Despite this, equities generally rallied during the first quarter (see the chart immediately below) as did bonds (see the second chart below).
After a year where stocks (S&P 500 Index) and bonds (Bloomberg US Agg. Index) were both down double digits — a phenomenon that has never happened before2 — the first quarter of 2023 ended with both major asset classes in positive territory. While this quarter was a welcome reprieve from last year’s disappointing returns, this quarter did not pass without drama and volatility. A banking crisis began to blossom among regional banks (our previous note “Market Flash: Silicon Valley Bank 101” is available upon request).
The international developed stock market performance remained strong, although a dramatic recovery in growth stocks in the U.S. led the way. Small U.S. company stocks lagged their larger counterparts. Emerging market stocks also managed to turn in a positive quarter, but did not appreciate as much as large stocks in the U.S. or international developed countries. Value style stocks gave up ground versus growth style stocks as the Russell 1000 Growth Index outperformed the Russell 1000 Value Index by more than 13%.
Once again, the asset class that seemed to be the most exciting was the one which normally is calmer: bonds. Interest rates remained flat in January but started to increase quickly in response to positive economic data, potentially challenging the Fed’s attempt to slow growth. However, during the time of regional bank stress, interest rates dropped substantially. As a reminder, the price of bonds and interest rates have an inverse relationship. When rates rise, the price of bonds fall, and vice versa. Long-term treasuries were the big winner for the quarter (see above), as interest rates have declined year-to-date and investors have pulled bank deposits in search of higher yields and the relative safety of government bonds, a trend which benefitted the entire yield curve.
While a debate continues to rage amongst economists and investors as to whether the Fed’s policy response was later than it should have been, there is no question that the response has been swift. The chart below shows the speed of recent interest rate hike cycles. This current cycle has been one of the most rapid in history.
The financial sector, which takes in deposits and lends out capital, was meaningfully impacted by the dramatic move in interest rates.
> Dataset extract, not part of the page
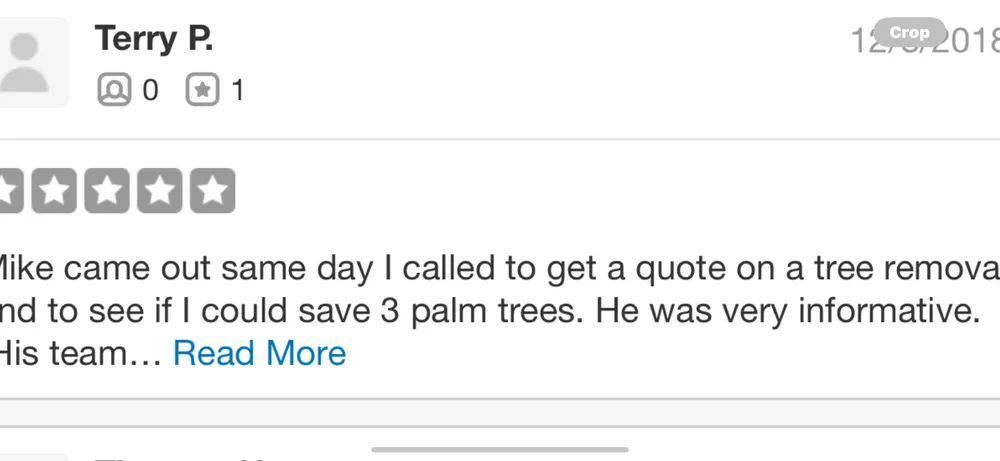Click the "His team…" truncated text
This screenshot has width=1000, height=461.
tap(80, 353)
So far, smaller institutions that have niche deposit bases (e.g., venture capital depositors in the case of Silicon Valley Bank) have been under pressure. At this time, the extent of the stress appears limited, although this certainly can change quickly as the recent episodes have shown.
This Fed hike cycle has begun to cause economic slowing, albeit in an uneven manner. For the Fed this is purposeful, as economic deterioration is a mechanism to tame inflation. As noted in the quote from the Fed statement above, the banking system broadly is sound, and the Fed remains focused on inflation. That being said, the data from other parts of the economy that are particularly sensitive to changes in interest rates, such as housing and auto sales, are beginning to see the strain of higher interest rates.
Stocks and bonds experienced bouts of volatility in the first quarter. These movements are to be expected as the Fed works to tame inflation with higher interest rates. Fed policies are often uneven and tend to behave with a lag. Our team will remain focused on the longer term as the economy works through the new world of higher interest rates.
Please reach out to your BDO advisor with any questions or comments.
1 Source: https://www.federalreserve.gov/newsevents/pressreleases/monetary20230322a.htm
2 Source: Ned Davis Research, Standard and Poor’s for the S&P 500 and Bloomberg US Aggregate Total Return Index, Long-term Treasuries prior (Ibbotson prior to 1973).